QFontMetrics(F)::boundingRect() (and the bounding rect returned from QPainter::drawText()) will use ascent+descent to determine the height of the bounding rect. Yet the documentation says that it will return a rectangle that covers "at least" the pixels drawn. But the ascent + descent will just return the typographic bounds of the text (i.e. the bounds used to position text lines relative to each other). It might not be expanded to cover for example the diacritics of a character.
On Windows, this works by accident, because for compatibility with the GDI rasterizer, fonts will have special winAscent and winDescent values that are intended to be usable for clipping. These are the values returned from ascent/descent in the GDI font engine at the moment.

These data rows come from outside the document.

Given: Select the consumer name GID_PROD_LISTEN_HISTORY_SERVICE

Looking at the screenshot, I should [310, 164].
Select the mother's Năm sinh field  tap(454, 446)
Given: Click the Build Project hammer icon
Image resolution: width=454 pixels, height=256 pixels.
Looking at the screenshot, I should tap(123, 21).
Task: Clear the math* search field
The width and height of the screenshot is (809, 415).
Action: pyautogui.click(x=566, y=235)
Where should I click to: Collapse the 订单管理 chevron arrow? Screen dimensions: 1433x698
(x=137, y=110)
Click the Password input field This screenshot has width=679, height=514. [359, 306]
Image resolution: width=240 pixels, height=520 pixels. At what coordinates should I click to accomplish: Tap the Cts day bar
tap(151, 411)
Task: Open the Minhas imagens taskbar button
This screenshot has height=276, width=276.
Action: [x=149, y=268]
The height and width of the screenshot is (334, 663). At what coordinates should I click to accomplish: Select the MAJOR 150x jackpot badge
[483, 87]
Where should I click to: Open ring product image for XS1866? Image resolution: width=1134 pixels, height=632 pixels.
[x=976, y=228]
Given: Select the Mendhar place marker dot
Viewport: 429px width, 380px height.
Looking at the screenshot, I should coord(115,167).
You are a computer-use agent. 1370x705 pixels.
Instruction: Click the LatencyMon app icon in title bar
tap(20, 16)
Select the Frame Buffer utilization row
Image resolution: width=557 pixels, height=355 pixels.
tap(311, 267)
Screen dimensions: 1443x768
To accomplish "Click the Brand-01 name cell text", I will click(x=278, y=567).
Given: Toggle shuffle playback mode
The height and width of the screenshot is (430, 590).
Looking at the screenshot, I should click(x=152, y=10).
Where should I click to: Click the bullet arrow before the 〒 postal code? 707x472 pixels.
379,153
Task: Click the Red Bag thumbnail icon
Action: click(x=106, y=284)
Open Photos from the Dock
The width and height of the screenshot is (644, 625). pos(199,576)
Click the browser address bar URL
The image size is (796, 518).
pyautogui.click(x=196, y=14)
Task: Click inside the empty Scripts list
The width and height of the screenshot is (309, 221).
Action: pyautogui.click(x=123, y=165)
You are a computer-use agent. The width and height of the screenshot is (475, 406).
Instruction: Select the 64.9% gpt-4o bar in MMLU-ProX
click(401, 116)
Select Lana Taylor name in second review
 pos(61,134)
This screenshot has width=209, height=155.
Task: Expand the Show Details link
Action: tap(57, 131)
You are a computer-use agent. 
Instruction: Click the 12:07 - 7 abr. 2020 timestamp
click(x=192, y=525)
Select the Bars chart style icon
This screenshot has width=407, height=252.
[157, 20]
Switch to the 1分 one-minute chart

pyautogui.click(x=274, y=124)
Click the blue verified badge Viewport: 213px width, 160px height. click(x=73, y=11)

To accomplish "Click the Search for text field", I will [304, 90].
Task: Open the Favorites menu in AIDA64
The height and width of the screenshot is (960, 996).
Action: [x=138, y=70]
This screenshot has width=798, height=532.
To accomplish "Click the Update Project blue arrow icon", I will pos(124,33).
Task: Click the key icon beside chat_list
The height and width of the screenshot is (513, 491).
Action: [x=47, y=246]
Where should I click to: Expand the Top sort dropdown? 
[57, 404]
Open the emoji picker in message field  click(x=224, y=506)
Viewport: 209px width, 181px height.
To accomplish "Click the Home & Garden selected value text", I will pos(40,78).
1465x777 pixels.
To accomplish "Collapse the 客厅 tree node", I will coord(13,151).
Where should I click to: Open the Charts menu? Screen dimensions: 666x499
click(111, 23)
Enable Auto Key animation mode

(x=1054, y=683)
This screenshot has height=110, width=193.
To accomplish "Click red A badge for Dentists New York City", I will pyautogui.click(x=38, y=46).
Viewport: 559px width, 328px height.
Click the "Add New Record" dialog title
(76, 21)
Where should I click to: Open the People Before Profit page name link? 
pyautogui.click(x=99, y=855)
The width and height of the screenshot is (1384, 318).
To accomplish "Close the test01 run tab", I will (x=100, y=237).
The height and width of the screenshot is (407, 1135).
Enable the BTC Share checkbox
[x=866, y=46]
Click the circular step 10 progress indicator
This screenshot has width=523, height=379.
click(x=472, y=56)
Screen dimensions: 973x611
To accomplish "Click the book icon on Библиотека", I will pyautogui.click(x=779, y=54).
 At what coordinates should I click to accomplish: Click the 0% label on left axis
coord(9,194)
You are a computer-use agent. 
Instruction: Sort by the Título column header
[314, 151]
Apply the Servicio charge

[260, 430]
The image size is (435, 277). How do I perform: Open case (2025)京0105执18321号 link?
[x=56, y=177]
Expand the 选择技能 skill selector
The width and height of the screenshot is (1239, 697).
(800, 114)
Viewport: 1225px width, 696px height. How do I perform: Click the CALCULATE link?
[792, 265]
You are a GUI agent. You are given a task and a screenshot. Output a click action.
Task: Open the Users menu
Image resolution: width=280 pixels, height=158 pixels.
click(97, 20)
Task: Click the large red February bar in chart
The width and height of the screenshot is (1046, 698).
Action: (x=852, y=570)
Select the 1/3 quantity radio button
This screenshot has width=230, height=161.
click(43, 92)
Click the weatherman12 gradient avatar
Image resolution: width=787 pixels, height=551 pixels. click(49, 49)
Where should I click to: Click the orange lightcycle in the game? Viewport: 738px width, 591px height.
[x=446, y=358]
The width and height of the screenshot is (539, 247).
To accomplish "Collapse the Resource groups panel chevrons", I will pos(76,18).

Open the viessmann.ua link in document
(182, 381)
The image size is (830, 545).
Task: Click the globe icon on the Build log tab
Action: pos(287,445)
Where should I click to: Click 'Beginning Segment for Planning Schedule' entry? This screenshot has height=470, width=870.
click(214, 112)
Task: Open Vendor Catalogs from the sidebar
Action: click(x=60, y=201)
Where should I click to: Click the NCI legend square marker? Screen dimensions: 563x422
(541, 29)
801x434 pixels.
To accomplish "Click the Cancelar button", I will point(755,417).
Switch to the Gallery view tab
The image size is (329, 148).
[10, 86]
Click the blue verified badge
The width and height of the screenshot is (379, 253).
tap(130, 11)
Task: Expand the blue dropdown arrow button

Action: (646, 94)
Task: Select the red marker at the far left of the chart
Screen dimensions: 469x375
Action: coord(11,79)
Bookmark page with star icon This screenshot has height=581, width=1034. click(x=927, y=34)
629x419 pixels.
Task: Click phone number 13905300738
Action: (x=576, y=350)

But on macOS and Freetype, if you clip to the bounding rects returned by Qt, then you may end up clipping away parts of the glyphs, if the font is designed that way. Helvetica is one notable font which is designed to keep diacritics in the leading area of the text layout.
We want to make this consistent across platforms in Qt 6. It will cause some subtle changes in the returned values, so we will keep Qt 5 as it is.
So both QFontMetrics(F) and drawText() should return a rectangle which actually contains the text. We will not measure the actual size of the glyphs, since that would be too slow (we have tightBoundingRect() for this use case), but it is better if the rectangle is larger than the text than if it is smaller.
The approach will be to use winAscent/winDescent on the other platforms as well (although on macOS we can use CTFontGetOpticalBoundsForGlyphs() which seems to be using these metrics, or some other adjustments, internally).